Last September, we discussed the work of researcher, social worker, and storyteller Dr. Brené Brown. That post summarized concepts from Dr. Brown’s TED talk titled The Power of Vulnerability, which can be found here (https://www.ted.com/talks/brene_brown_on_vulnerability). In that TED talk, Dr. Brown also touches on the subject of shame — or the belief that we’re not enough — and states that it is what stops us from being vulnerable and, consequently, making authentic connections with others. After realizing that she hadn’t done the subject justice, Dr. Brown returned to give another TED talk titled “Listening to Shame” which can be found here (https://www.ted.com/talks/brene_brown_listening_to_shame). This post will briefly summarize the concepts from that TED talk as a follow-up to WISE’s previous post, Vulnerability: The Key to Authentic Connections which can be found here
Shame is a feeling of personal deficiency or failure. Unlike guilt, which is a negative feeling of responsibility for an action done incorrectly or wrongly, shame doesn’t necessarily arise from our actions but stems instead from some actual or perceived shortcoming in our character. According to Dr. Brown, shame is an inner voice that tells us we’re not enough. Simply stated — Shame tells us that if we are feeling bad, we are bad.
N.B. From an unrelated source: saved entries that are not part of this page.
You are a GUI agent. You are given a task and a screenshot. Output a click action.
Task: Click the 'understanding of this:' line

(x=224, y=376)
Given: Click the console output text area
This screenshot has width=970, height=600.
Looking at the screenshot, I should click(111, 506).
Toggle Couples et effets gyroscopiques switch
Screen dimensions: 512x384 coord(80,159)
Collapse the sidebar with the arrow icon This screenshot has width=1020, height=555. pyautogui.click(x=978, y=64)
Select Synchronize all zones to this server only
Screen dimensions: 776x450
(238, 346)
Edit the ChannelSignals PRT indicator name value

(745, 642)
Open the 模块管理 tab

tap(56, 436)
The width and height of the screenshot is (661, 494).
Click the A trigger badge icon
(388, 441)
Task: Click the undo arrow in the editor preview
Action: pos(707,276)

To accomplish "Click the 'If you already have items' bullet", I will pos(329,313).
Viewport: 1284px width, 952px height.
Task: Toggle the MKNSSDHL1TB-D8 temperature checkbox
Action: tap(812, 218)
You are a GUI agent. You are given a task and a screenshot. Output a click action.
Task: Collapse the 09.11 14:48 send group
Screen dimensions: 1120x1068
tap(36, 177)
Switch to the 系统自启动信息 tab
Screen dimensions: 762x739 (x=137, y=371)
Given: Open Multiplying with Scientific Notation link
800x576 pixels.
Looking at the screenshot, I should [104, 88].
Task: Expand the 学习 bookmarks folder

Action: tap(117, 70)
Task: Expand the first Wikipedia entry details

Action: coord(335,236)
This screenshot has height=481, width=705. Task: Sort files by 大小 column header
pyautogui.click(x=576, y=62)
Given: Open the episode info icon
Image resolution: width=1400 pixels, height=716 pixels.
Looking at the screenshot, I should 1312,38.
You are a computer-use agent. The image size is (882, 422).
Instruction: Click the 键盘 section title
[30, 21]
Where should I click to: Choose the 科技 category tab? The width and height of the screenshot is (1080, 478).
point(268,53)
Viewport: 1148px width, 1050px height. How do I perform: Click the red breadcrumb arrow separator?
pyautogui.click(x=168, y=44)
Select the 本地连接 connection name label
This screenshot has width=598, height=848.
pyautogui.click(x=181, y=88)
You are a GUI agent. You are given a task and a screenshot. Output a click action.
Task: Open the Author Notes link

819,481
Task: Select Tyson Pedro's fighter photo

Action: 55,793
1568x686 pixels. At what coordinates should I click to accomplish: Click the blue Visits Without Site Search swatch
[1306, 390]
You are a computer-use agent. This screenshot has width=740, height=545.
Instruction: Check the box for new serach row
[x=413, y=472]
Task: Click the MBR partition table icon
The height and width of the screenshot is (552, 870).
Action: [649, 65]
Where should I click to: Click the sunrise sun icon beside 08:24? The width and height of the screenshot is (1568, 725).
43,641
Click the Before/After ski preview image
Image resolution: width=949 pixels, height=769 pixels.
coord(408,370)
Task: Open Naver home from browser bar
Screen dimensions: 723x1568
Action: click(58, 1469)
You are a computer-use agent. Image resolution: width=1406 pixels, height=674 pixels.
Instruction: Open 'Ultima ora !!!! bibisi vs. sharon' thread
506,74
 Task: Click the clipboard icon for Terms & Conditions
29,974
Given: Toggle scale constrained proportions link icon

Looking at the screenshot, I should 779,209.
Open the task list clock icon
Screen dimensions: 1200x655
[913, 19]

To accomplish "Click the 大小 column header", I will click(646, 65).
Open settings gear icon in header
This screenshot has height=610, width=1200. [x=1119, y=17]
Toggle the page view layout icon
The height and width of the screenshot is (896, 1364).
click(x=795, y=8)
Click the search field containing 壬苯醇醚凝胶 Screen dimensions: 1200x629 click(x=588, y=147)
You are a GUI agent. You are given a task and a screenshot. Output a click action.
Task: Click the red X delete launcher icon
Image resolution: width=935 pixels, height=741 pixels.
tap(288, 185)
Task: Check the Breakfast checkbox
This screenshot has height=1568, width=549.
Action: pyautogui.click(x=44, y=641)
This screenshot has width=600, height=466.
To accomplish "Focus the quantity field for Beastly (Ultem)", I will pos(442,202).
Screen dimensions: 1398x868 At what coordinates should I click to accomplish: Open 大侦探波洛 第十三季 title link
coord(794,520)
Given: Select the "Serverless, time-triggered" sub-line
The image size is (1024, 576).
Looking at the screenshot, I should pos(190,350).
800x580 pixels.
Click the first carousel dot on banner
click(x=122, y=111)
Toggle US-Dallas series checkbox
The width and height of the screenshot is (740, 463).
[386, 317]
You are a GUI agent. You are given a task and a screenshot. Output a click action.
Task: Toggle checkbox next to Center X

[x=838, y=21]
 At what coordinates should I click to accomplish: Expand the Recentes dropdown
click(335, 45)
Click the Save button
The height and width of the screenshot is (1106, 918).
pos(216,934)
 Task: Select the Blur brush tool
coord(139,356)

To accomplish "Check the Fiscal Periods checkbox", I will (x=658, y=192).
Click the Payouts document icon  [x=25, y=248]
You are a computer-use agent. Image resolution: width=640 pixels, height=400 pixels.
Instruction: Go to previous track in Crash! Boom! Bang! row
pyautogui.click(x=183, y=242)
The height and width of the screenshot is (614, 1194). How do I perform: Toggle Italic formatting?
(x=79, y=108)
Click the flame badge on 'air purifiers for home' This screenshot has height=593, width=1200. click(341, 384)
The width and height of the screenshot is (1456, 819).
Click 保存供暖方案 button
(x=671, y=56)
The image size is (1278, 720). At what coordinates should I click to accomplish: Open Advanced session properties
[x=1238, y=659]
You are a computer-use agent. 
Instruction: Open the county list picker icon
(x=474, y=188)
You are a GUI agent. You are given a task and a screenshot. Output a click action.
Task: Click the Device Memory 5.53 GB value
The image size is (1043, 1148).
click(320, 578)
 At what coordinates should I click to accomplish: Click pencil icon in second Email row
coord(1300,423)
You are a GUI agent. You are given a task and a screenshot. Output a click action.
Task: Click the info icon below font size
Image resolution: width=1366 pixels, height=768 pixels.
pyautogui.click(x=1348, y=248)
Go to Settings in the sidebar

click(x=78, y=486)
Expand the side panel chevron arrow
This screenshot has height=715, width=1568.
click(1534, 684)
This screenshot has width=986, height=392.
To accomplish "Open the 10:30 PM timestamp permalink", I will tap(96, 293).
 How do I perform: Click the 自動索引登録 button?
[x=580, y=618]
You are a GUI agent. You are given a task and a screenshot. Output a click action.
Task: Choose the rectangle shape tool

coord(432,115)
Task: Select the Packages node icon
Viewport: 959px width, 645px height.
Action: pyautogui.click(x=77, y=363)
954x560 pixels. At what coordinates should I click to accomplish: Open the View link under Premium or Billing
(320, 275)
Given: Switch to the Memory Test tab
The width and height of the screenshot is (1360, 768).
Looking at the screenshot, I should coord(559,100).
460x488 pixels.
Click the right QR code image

It is for this reason that shame is highly correlated with mental health challenges. According to Psychology Today, many people feel shame for having a mental health challenge at all. They may feel unacceptable or unworthy and believe that in order to connect with others, they have to be somebody other than who they are. Shame also prevents them from acknowledging their challenges, making it even more difficult to respond to their own moods and patterns and seek help accordingly.
Shame is a feeling that all experience but that few are comfortable discussing. Because it may mean being seen as unfit or weak by others and treated or used accordingly, we — understandably — tend to avoid it. Dr. Brown encourages us to confront shame freely and intentionally instead. She says that secrecy, silence, and judgment are all that allow shame to continue and that the key to getting out from under these feelings and connecting with each other is to talk about it, thereby understanding how it affects us. When we listen to others’ shame, it is critical that we are compassionate and empathetic, as we ourselves have also experienced those feelings. Dr. Brown even goes so far as to say that the two most powerful words that we can hear when we’re facing various challenges are “Me too.”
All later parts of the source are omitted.